### Your task
Return every line from the records below in which the word "accomplish" is found.

### Given data
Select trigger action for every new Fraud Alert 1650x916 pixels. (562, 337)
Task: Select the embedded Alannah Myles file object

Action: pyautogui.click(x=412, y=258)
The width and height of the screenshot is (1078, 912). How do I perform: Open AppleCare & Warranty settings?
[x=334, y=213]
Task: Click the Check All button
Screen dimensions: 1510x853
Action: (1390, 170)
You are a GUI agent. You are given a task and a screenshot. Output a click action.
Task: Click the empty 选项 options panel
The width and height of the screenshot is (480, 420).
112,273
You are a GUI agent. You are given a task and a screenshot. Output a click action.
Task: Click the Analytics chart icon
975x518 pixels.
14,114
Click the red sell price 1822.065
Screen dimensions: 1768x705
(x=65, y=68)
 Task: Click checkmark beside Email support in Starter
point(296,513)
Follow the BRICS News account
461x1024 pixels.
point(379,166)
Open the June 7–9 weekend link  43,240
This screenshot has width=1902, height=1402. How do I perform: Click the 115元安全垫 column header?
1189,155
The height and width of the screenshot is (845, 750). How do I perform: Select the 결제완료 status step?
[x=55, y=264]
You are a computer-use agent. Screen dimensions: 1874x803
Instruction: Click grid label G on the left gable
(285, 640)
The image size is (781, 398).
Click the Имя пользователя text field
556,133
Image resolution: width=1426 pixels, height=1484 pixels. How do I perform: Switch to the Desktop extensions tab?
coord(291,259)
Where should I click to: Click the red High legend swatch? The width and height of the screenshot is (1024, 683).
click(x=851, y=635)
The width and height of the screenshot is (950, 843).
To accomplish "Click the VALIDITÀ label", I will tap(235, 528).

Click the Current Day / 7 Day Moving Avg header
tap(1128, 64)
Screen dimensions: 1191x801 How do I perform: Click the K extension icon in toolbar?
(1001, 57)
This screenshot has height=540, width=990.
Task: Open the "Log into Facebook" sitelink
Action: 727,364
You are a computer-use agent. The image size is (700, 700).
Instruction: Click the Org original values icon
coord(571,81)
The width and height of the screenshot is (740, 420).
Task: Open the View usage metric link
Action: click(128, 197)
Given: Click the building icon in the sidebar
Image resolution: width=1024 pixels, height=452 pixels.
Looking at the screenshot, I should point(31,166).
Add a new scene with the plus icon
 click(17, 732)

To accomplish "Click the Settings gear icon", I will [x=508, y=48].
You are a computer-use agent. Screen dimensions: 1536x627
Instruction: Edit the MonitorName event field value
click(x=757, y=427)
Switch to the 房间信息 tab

### Result of this exercise
To accomplish "Click the VALIDITÀ label", I will tap(235, 528).
To accomplish "Click the Settings gear icon", I will [x=508, y=48].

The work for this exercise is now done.